### [WHAT TO WORK ON]
Once you find the line with "Task: Click the 12/22 date marker" in the entries below, return exactly every line from it through the line with "You are a computer-use agent. The".

### [RECORDS FOR PROCESSING]
Content starts
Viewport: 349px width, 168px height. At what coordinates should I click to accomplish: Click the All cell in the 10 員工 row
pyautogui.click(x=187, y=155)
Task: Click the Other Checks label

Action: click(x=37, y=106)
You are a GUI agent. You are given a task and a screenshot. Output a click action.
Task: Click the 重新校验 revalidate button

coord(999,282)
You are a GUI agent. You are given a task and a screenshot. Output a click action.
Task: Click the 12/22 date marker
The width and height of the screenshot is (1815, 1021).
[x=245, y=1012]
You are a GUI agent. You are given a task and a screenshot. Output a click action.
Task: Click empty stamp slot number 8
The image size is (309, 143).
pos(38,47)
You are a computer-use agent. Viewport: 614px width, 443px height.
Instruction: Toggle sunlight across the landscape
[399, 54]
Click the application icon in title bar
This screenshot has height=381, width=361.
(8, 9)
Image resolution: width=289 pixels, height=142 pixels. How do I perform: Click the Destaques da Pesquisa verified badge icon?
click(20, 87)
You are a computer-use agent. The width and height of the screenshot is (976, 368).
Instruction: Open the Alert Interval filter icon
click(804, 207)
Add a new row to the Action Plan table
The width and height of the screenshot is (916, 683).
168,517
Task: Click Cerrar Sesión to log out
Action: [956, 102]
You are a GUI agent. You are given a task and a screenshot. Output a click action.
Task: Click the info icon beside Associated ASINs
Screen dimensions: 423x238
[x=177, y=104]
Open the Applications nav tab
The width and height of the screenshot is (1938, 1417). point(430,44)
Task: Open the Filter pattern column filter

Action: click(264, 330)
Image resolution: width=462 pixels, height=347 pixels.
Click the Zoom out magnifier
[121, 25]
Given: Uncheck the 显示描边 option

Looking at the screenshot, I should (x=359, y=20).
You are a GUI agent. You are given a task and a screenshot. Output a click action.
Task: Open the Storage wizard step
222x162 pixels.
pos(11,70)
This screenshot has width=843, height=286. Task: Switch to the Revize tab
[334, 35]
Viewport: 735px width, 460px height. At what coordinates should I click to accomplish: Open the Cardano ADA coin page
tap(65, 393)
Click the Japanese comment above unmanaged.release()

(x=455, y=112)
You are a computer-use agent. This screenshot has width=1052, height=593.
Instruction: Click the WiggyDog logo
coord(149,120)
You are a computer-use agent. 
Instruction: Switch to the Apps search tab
Content ends
### [OUTPUT OF THE TASK]
Task: Click the 12/22 date marker
The width and height of the screenshot is (1815, 1021).
[x=245, y=1012]
You are a GUI agent. You are given a task and a screenshot. Output a click action.
Task: Click empty stamp slot number 8
The image size is (309, 143).
pos(38,47)
You are a computer-use agent. Viewport: 614px width, 443px height.
Instruction: Toggle sunlight across the landscape
[399, 54]
Click the application icon in title bar
This screenshot has height=381, width=361.
(8, 9)
Image resolution: width=289 pixels, height=142 pixels. How do I perform: Click the Destaques da Pesquisa verified badge icon?
click(20, 87)
You are a computer-use agent. The width and height of the screenshot is (976, 368).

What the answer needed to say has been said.